La transmission peut se faire selon plusieurs modes, majoritairement transcutanée, ce qui explique la prédominance des formes cutanées, qui représentent 95% des formes [6]. Les autres modes de transmission sont représentés par la voie respiratoire et digestive, certains auteurs ont soulevé la possibilité de transmission par piqure d'insectes [2].

Chez notre patient ce mécanisme a été suspecté devant la notion de piqure d'insecte clairement rapporté à l'interrogatoire, mais nous avons retenu une transmission transcutanée vu la profession à risque et la notion de mort inexpliquée de bétail les jours précédant la déclaration de la maladie.

Ces modes de transmission expliqueraient les différentes présentations cliniques que peut revêtir la maladie. L'évolution peut se faire vers une septicémie ou une méningite surtout en l'absence de traitement [6]. La localisation palpébrale reste rare, [7] et peut se présenter sous trois formes cliniques: la pustule maligne, l'œdème malin et la forme bulleuse.

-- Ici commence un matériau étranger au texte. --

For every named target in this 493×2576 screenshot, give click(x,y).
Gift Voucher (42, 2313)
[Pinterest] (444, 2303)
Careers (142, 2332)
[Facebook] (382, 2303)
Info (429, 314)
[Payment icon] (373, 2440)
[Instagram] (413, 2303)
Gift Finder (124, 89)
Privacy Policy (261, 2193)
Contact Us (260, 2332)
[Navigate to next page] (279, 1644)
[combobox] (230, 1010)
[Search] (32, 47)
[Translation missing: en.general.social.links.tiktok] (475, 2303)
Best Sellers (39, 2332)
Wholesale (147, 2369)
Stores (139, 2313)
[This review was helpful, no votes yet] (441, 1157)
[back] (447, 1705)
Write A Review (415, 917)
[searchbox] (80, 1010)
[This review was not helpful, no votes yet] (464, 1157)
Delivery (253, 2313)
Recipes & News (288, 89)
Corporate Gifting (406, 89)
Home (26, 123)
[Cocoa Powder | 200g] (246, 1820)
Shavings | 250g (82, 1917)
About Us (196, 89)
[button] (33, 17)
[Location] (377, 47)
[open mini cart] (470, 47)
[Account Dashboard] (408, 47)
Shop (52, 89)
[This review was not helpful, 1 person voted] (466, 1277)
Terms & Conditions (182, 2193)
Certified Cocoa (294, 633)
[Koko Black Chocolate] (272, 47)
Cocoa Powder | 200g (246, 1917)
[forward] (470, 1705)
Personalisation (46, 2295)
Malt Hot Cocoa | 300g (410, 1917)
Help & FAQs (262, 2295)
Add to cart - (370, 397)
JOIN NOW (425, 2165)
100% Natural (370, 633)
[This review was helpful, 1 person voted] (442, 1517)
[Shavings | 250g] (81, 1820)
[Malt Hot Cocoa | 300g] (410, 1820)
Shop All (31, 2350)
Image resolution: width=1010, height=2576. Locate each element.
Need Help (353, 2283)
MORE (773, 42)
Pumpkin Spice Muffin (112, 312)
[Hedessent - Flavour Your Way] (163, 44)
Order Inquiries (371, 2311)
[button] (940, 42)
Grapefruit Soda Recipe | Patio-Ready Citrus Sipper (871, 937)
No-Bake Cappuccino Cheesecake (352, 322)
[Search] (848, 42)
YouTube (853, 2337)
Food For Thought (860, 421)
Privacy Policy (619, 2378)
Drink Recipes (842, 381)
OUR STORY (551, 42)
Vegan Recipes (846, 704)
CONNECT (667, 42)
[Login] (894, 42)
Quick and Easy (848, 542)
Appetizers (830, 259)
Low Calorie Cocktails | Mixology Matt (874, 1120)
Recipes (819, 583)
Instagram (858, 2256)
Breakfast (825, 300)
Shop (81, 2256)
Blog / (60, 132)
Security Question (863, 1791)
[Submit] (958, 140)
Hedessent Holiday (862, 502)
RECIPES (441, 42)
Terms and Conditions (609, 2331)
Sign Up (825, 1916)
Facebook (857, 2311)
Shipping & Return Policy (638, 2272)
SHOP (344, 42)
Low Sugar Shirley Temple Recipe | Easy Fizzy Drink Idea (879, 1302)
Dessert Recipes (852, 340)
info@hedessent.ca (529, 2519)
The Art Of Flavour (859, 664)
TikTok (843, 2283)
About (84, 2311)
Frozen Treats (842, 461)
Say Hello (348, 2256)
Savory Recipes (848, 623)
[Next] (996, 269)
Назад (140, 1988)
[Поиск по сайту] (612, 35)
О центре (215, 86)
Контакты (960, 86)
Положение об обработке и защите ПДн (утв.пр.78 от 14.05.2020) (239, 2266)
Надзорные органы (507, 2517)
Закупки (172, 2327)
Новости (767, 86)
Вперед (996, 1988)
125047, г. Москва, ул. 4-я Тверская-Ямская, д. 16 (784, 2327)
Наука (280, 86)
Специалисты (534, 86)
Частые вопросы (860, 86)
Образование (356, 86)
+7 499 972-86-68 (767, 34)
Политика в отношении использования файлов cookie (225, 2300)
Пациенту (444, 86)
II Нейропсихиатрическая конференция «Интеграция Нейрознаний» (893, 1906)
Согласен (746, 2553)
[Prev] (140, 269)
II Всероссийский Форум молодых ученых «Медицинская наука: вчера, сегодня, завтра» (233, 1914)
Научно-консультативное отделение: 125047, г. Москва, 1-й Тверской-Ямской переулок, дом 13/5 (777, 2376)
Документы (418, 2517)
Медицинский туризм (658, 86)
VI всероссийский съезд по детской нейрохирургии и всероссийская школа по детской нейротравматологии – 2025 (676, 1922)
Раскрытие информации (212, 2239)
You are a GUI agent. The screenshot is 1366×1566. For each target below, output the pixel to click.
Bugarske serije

La pustule maligne [8]: représente la forme la plus fréquente et se manifeste, après une incubation de 2 à 10 jours, par une papule érythémateuse indolore et prurigineuse de diamètre variable allant de 2 à 5 mm de diamètre. Un anneau de petites vésicules apparaît autour de la papule, celle-ci va augmenter de taille et s'excorier pendant les 2 jours qui suivent, aboutissant à la formation d'un ulcère à bord réguliers de 1 à 3 cm de diamètre [9]. L'évolution se fera au bout de quelques jours vers la nécrose et l'asséchement de l´ulcère entraînant la formation d'une escarre noire caractéristique fermement adhérente aux tissus sous-jacents et souvent entouré d´un œdème [10]. L'escarre tombe après 1 à 2 semaines, laissant une cicatrice rétractile qui pose des problèmes particuliers à la localisation palpébrale, notamment les troubles de la statique et la rétraction palpébrales avec lagophtalmie et risque d'exposition cornéenne. Le traitement est alors chirurgical et repose essentiellement sur une greffe tégumentaire [11]. Chez notre patient la chute de l'escarre au bout de la 3e semaine a laissé place à une rétraction palpébrale supérieure entrainant une lagophtalmie avec exposition cornéenne ce qui a nécessité une blépharoplastie.

Bien que le globe oculaire ne soit généralement pas touché, des cas de phlébite de l´orbite, le sinus ou de la dure-mère ont été rapportés [8]. Ainsi la TDM cérébro-orbitaire et l'examen ORL ont été jugés nécessaires chez notre patient notamment devant la notion de céphalées.

La deuxième manifestation clinique est l´œdème malin des paupières qui se distingue de la pustule maligne par l´absence de l'escarre centrale et la présence d´œdème majeur [9]. Il peut être très vaste et évoluer sur un mode septicémique, qui peut conduire à des complications potentiellement mortelles, tel que le collapsus cardiovasculaire [8].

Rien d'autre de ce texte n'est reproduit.